- **Exercise description**: Render the items below, from the very first line through the line containing "will pyautogui.click(x=214, y=51).", as a JSON list of strings with one string per line and blank lines omitted.
─── Data provided ───
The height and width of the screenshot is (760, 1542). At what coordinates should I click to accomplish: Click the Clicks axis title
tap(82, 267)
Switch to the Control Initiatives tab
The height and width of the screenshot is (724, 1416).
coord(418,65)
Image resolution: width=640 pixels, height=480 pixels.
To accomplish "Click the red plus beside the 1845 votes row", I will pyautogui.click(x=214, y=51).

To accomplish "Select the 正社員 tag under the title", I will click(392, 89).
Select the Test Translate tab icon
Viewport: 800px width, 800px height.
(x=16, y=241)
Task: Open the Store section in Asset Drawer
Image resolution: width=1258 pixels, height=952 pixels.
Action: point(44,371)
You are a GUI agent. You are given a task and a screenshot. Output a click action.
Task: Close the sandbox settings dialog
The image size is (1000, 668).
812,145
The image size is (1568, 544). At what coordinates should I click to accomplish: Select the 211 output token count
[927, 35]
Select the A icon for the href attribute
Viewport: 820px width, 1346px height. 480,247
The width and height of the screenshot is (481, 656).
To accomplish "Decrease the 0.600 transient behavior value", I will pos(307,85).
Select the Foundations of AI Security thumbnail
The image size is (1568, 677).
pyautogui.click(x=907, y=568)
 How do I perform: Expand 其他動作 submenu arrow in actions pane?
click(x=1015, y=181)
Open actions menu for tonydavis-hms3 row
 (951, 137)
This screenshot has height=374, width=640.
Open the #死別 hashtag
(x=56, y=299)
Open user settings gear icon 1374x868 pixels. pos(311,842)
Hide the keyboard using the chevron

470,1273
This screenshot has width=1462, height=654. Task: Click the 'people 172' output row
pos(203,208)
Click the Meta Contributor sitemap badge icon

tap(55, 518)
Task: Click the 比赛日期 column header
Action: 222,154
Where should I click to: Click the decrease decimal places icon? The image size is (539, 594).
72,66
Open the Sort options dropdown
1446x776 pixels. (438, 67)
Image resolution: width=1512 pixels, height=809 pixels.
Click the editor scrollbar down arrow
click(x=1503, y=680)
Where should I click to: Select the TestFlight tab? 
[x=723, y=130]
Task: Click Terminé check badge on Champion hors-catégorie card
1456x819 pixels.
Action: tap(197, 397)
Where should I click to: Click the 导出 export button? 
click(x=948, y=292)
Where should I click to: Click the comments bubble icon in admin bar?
───
- **Task answer**:
[
  "The height and width of the screenshot is (760, 1542). At what coordinates should I click to accomplish: Click the Clicks axis title",
  "tap(82, 267)",
  "Switch to the Control Initiatives tab",
  "The height and width of the screenshot is (724, 1416).",
  "coord(418,65)",
  "Image resolution: width=640 pixels, height=480 pixels.",
  "To accomplish \"Click the red plus beside the 1845 votes row\", I will pyautogui.click(x=214, y=51)."
]